- [Problem]
Beginning at the line that contains "Enable Group by Document ID checkbox", repeat each line exactly through the last one of the records below, and leave out the pictures.

- [Supplied information]
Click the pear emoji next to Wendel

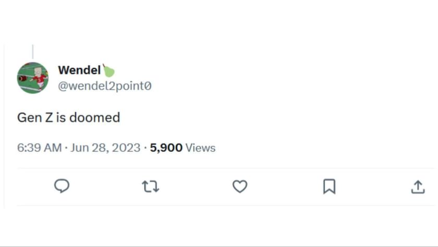tap(108, 70)
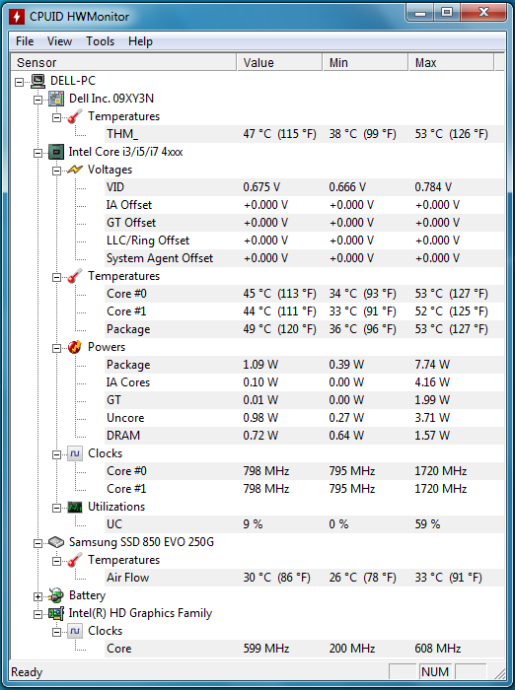Click the Intel Core CPU chip icon
This screenshot has width=515, height=690.
point(56,152)
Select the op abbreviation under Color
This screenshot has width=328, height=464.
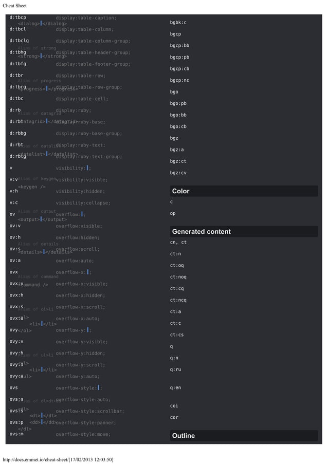(173, 213)
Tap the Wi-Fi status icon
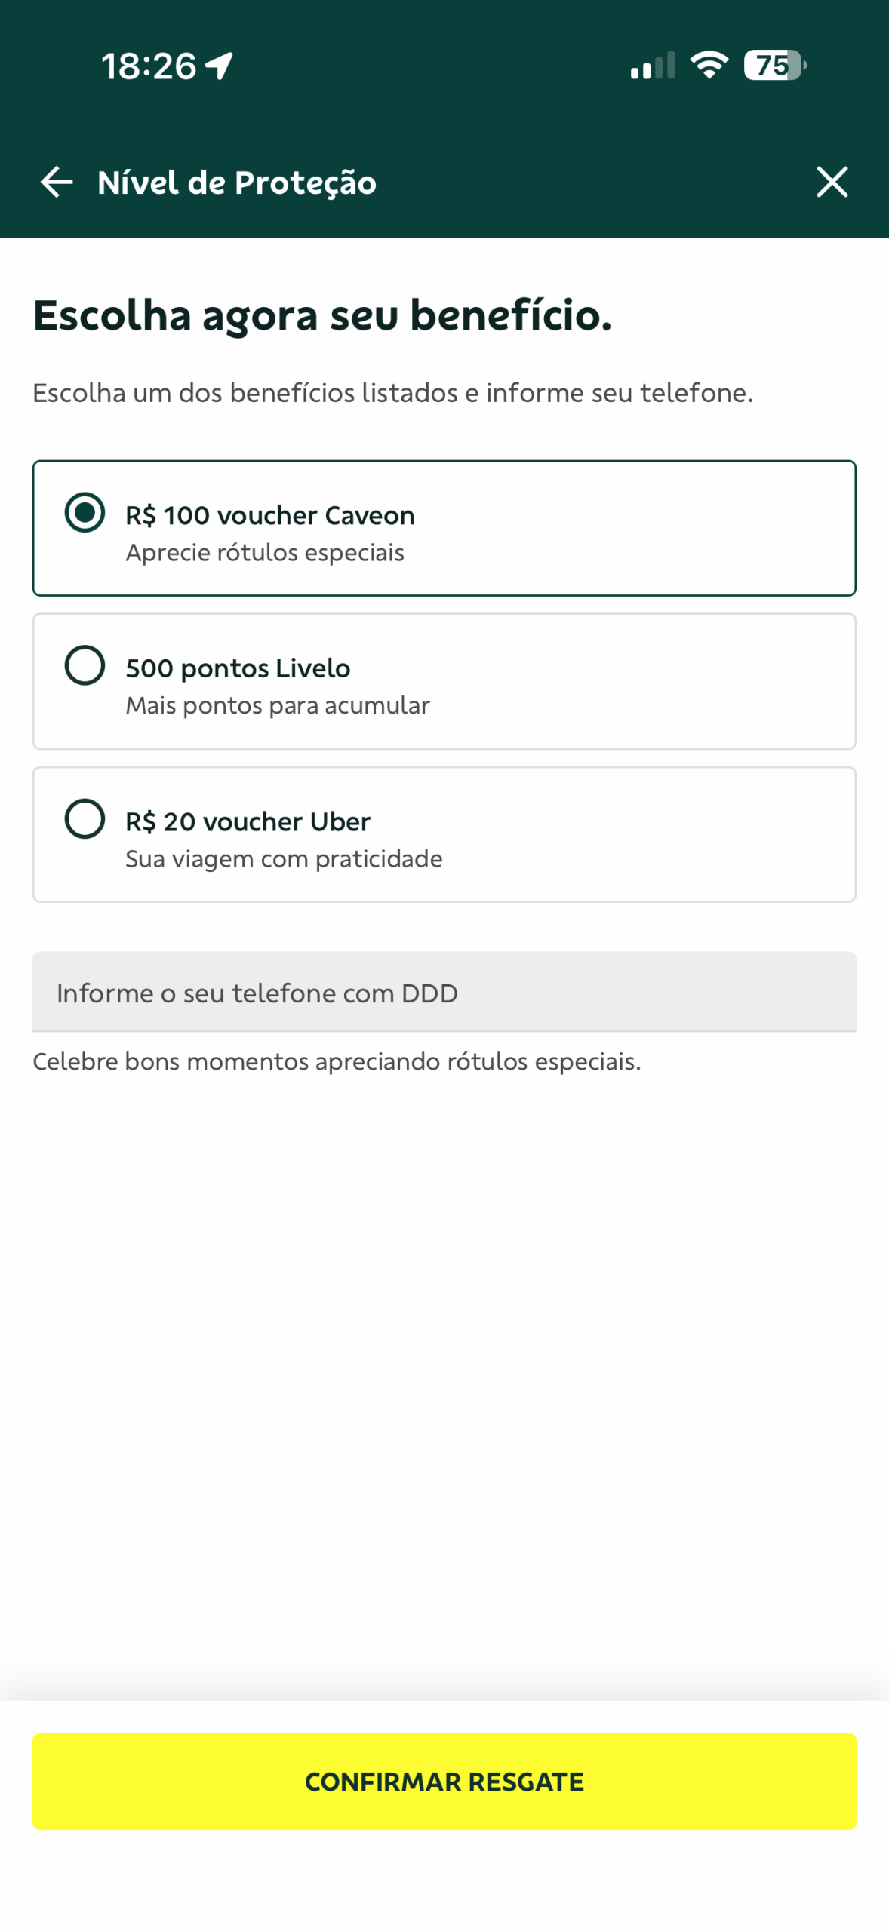 [709, 66]
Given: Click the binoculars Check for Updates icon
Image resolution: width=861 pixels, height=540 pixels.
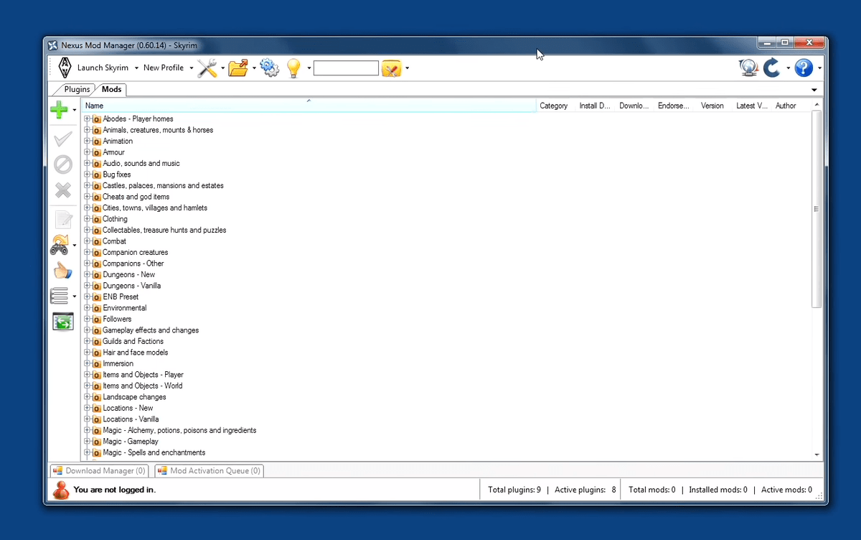Looking at the screenshot, I should [60, 245].
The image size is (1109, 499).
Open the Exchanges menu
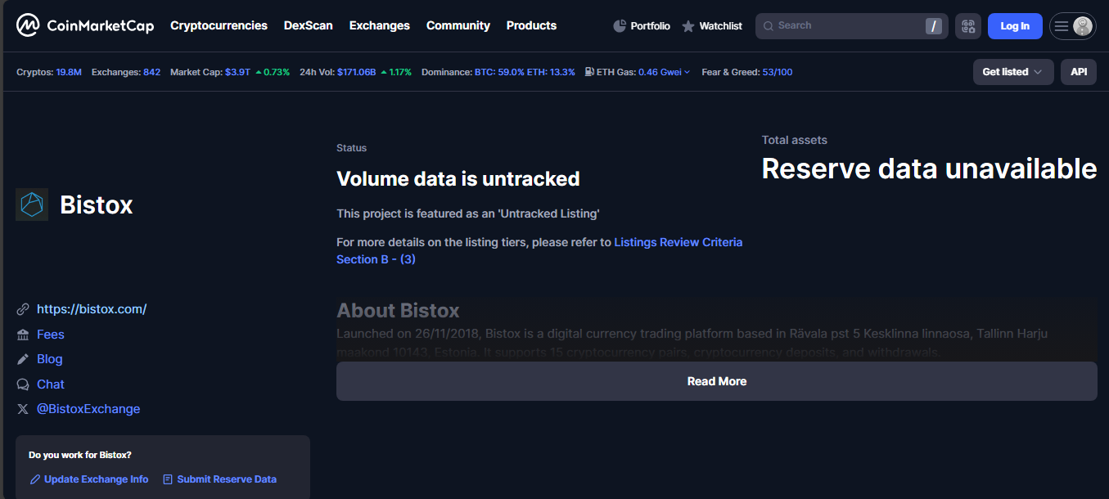click(379, 25)

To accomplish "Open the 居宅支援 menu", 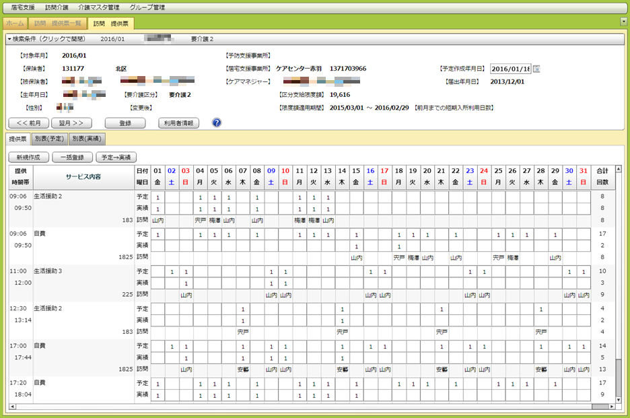I will (x=24, y=7).
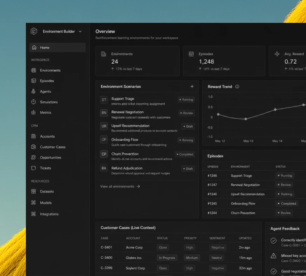
Task: Click the Environment Builder logo icon
Action: tap(34, 31)
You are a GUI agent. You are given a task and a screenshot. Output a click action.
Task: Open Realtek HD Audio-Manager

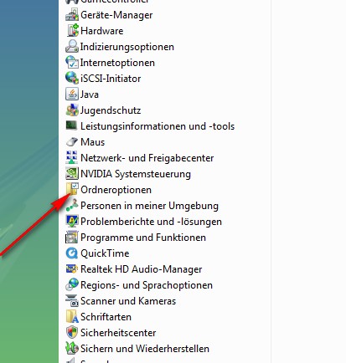tap(134, 269)
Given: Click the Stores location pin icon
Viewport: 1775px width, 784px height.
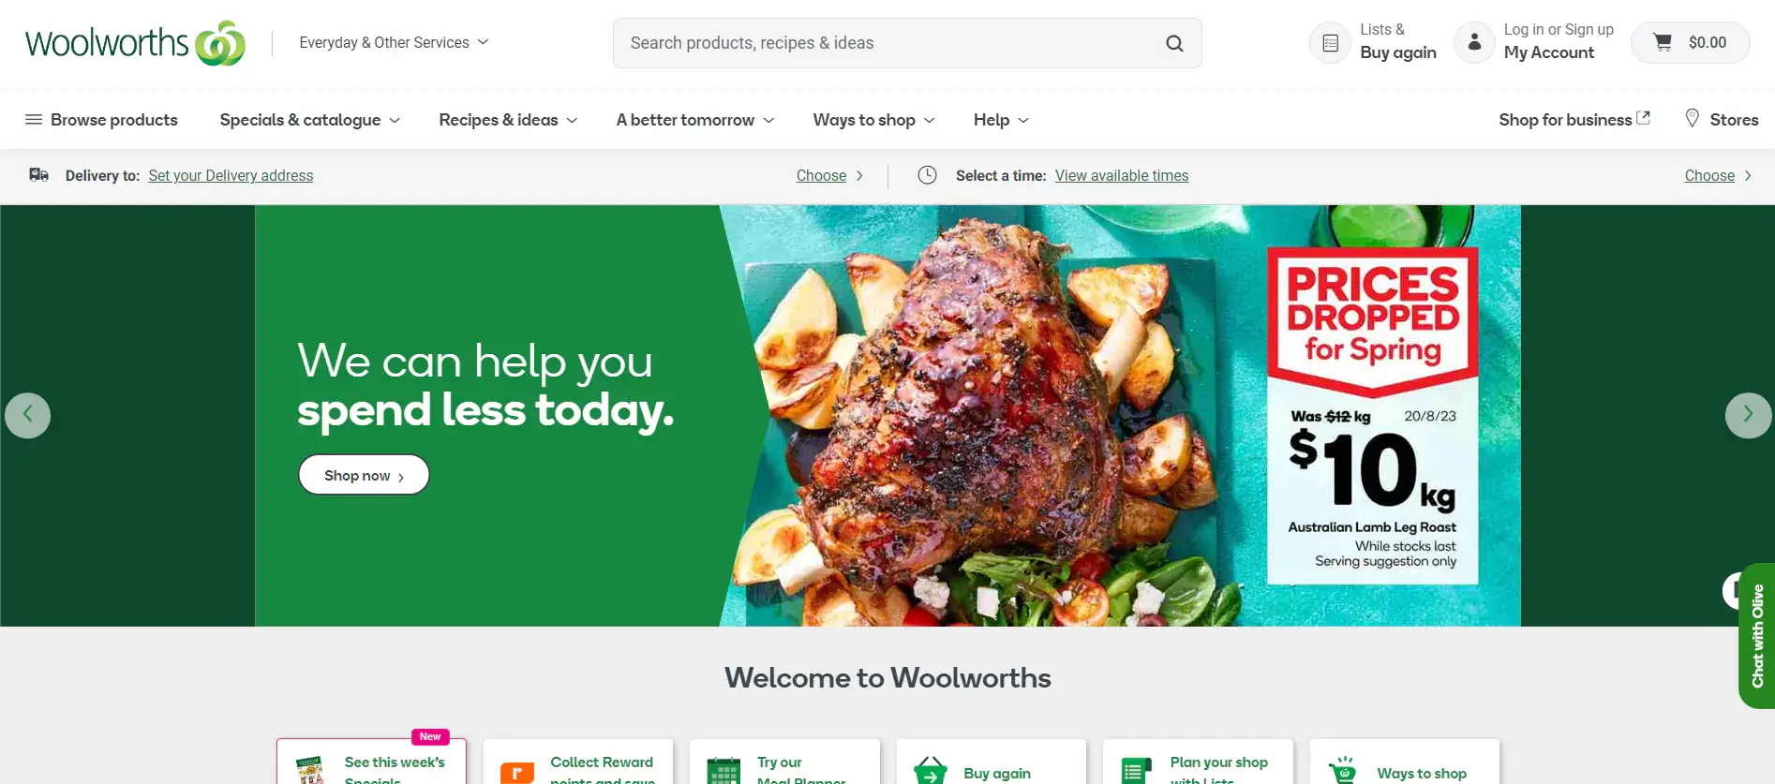Looking at the screenshot, I should (x=1692, y=118).

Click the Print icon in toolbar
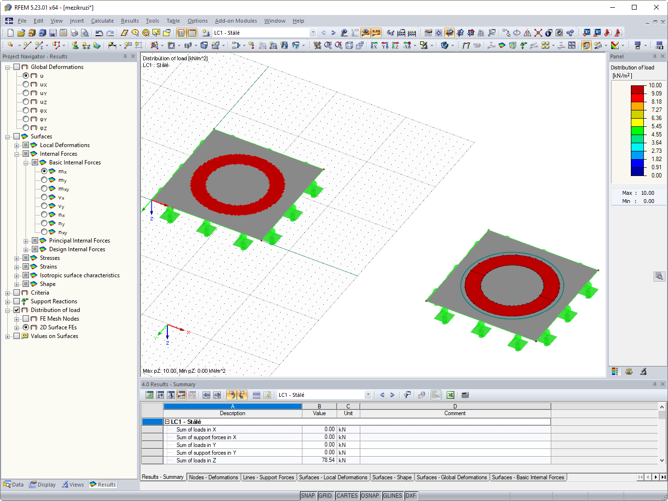(74, 33)
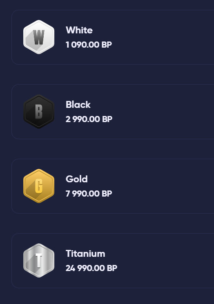The width and height of the screenshot is (214, 304).
Task: Click the 2 990.00 BP price
Action: pyautogui.click(x=89, y=119)
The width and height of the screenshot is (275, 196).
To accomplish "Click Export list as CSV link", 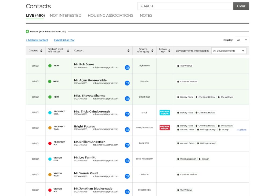I will [64, 40].
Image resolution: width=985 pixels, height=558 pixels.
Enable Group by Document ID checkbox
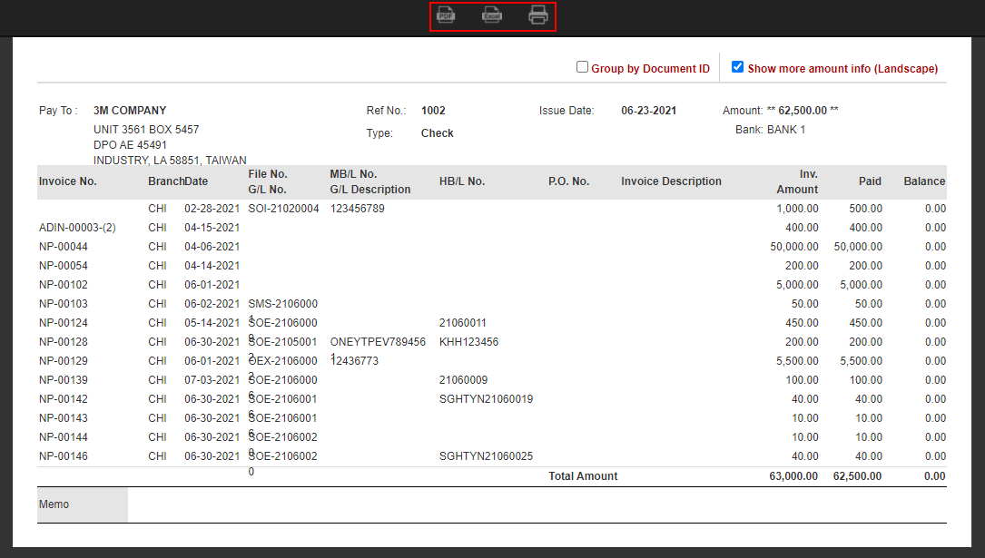pyautogui.click(x=583, y=67)

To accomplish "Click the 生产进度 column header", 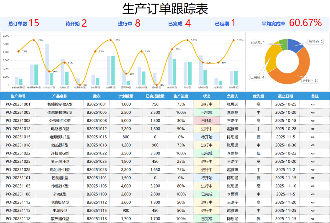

- [Answer]
Enable Group by Document ID checkbox
pyautogui.click(x=583, y=67)

To accomplish "Click the 生产进度 column header", 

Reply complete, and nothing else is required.